ARTICLE:
Lorsque Henry-Louis de La Grange a publié successivement les trois tomes de sa monumentale biographie de Mahler, certains, à les avoir beaucoup attendus, ne les espéraient plus ou ironisaient en disant que cela était une annonce pour faire parler de soi mais que cela ne verrait jamais le jour, et je pense ici à Jean Matter (Mahler, Editions L'Age d'homme), qui ne fut jamais très tendre envers son cadet mais qui n'aurait pas dû se moquer.

Car Henry-Louis de La Grange a réussi à s'imposer comme le spécialiste incontesté et intarissable sur la vie et l'œuvre de Gustav Mahler (1860-1911). Les Editions Fayard eurent la bonne idée et le courage de soutenir l'entreprise titanesque de l'auteur qui réussit à nous convaincre qu'il nous fallait savoir jusqu'à la manière dont Mahler nouait sa cravate, selon le bon mot de l'un des membres éminents de la Nouvelle École de Vienne.

Henry-Louis de La Grange a alors satisfait notre curiosité au-delà de ce que nous pouvions espérer. J'étais à l'époque parmi ceux qui ne demandaient que cela : tout apprendre et finir par tout savoir sur Mahler, de ses premiers pas auprès d'un père au caractère difficile mais qu'il sut convaincre qu'il avait un rôle à jouer dans la création musicale à sa mort plutôt prématurée alors qu'il n'avait même pas cinquante-et-un ans.



C'était immense : nous avions toute la double vie de Mahler dans le détail, celle du chef d'orchestre et directeur d'opéra, dont la réputation ne fit que croître mais qui connut aussi beaucoup de déboires, et celle du compositeur qui ne réussit pas à s'imposer vraiment avant la création de sa Huitième Symphonie à Munich en septembre 1910. Au fil des pages, nous pouvions lire les réactions des critiques dans les journaux en réaction aussi bien aux interprétations par Mahler des grandes œuvres des répertoires lyriques et symphoniques, qu'aux concerts au cours desquels Mahler créait ou donnait ses propres œuvres. Il eut des ennemis acharnés et des soutiens enthousiastes, et des lauriers lui ont parfois été décernés, mais au total il fut quand même, de son vivant, plus souvent étrillé qu'il ne fut encensé. Le doute ou le désespoir le guettèrent à certains moments, et,malgré tout, il crut obstinément en son étoile. La phrase :est connue : "Mon temps viendra", qui annonçait des lendemains bien meilleurs, mais ceux-ci ne devaient arriver qu'après la Seconde Guerre mondiale, en raison de la folle barbarie nazie et de la vague d'antisémitisme connue en Europe pendant la première moitié du Xxème siècle.

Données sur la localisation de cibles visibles

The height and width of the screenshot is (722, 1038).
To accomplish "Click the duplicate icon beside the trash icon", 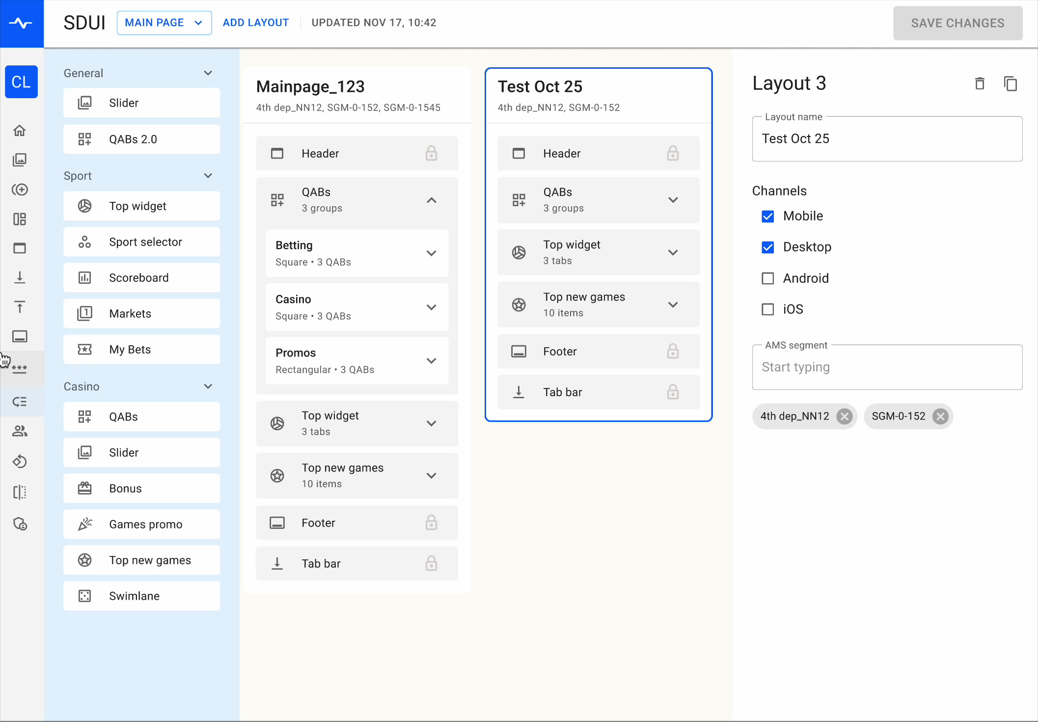I will point(1011,83).
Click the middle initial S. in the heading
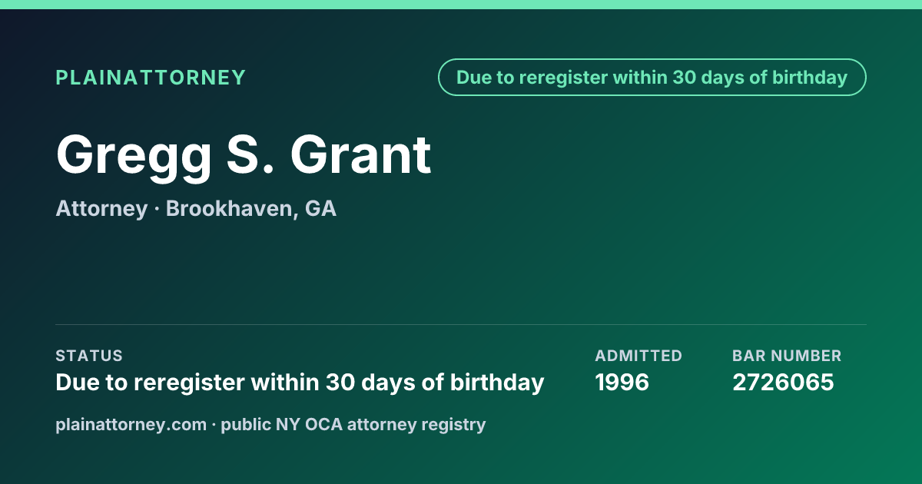This screenshot has height=484, width=922. pyautogui.click(x=250, y=155)
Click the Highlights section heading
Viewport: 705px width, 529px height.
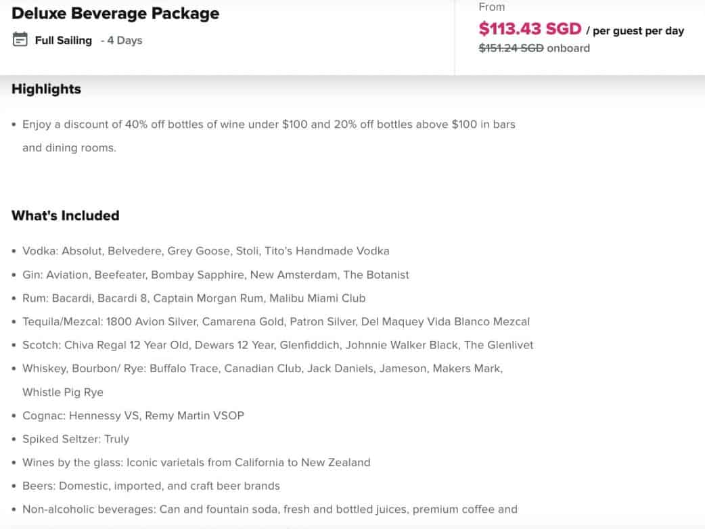pos(46,89)
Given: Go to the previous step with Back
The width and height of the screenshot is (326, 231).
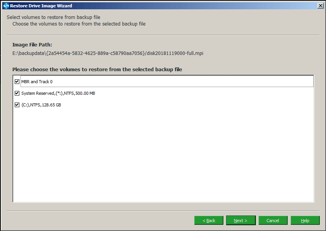Looking at the screenshot, I should [x=209, y=221].
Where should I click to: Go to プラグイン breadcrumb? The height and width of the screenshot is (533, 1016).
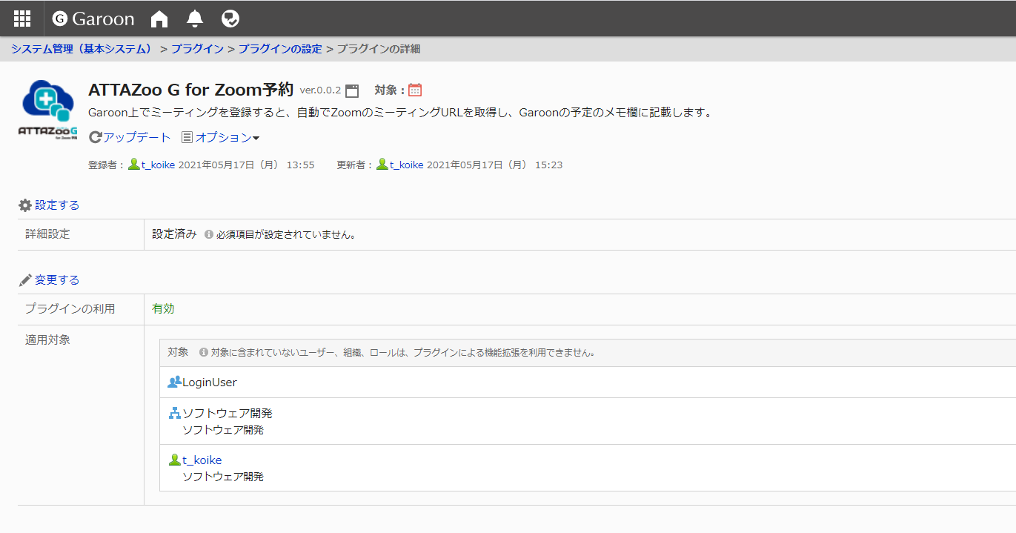pos(197,49)
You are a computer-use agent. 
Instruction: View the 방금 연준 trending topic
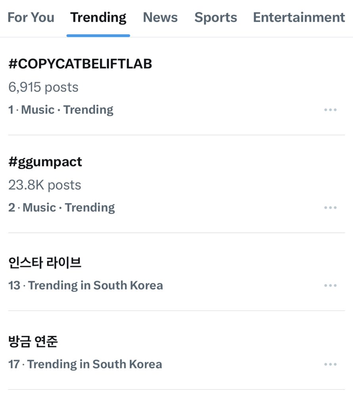[x=33, y=341]
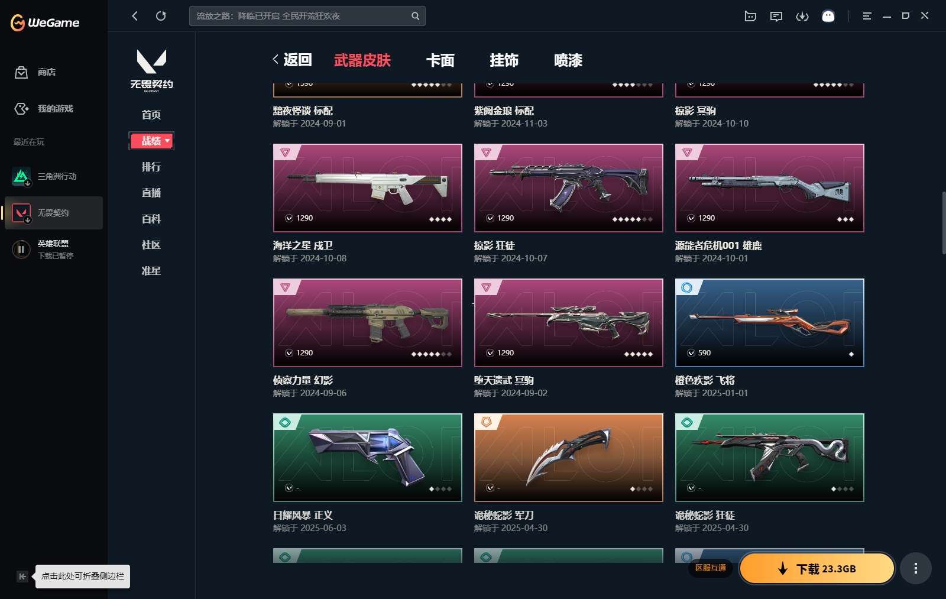The width and height of the screenshot is (946, 599).
Task: Switch to the 喷漆 tab
Action: pos(568,60)
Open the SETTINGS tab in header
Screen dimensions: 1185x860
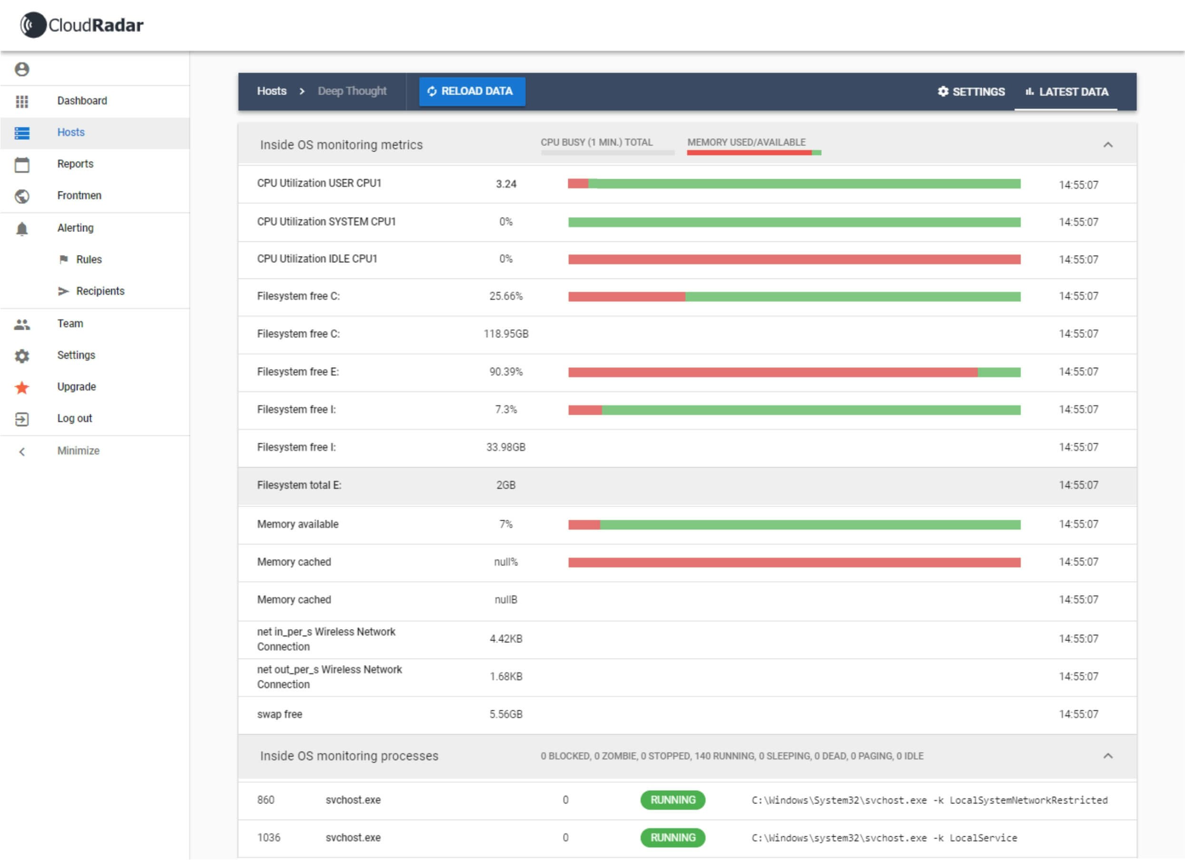(971, 92)
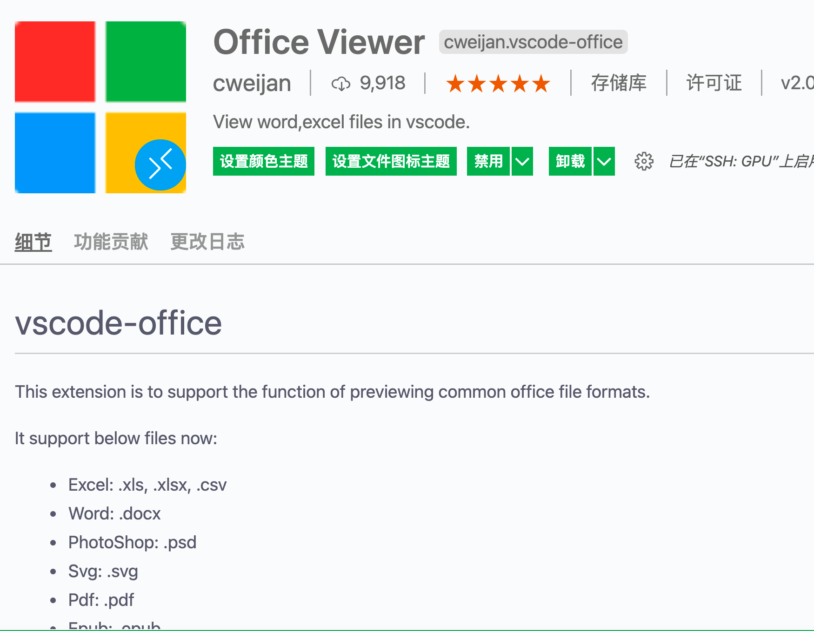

EXERCICES À RÉALISER:
#1 Reproduisez fidèlement le passage de l'article sur la biographie de Mahler qui commence aux mots « Lorsque Henry-Louis de » et s'arrête après les mots « dû se moquer. ».
#2 D'après l'article sur la biographie de Mahler, pourquoi les lendemains meilleurs annoncés par la phrase « Mon temps viendra » ne sont-ils arrivés qu'après la Seconde Guerre mondiale ? Répondez en une à trois phrases.

RÉPONSES AUX EXERCICES:
#1
Lorsque Henry-Louis de La Grange a publié successivement les trois tomes de sa monumentale biographie de Mahler, certains, à les avoir beaucoup attendus, ne les espéraient plus ou ironisaient en disant que cela était une annonce pour faire parler de soi mais que cela ne verrait jamais le jour, et je pense ici à Jean Matter (Mahler, Editions L'Age d'homme), qui ne fut jamais très tendre envers son cadet mais qui n'aurait pas dû se moquer.

#2 Ces lendemains ont été retardés par la folle barbarie nazie. Ils l'ont aussi été par la vague d'antisémitisme qu'a connue l'Europe pendant la première moitié du XXe siècle.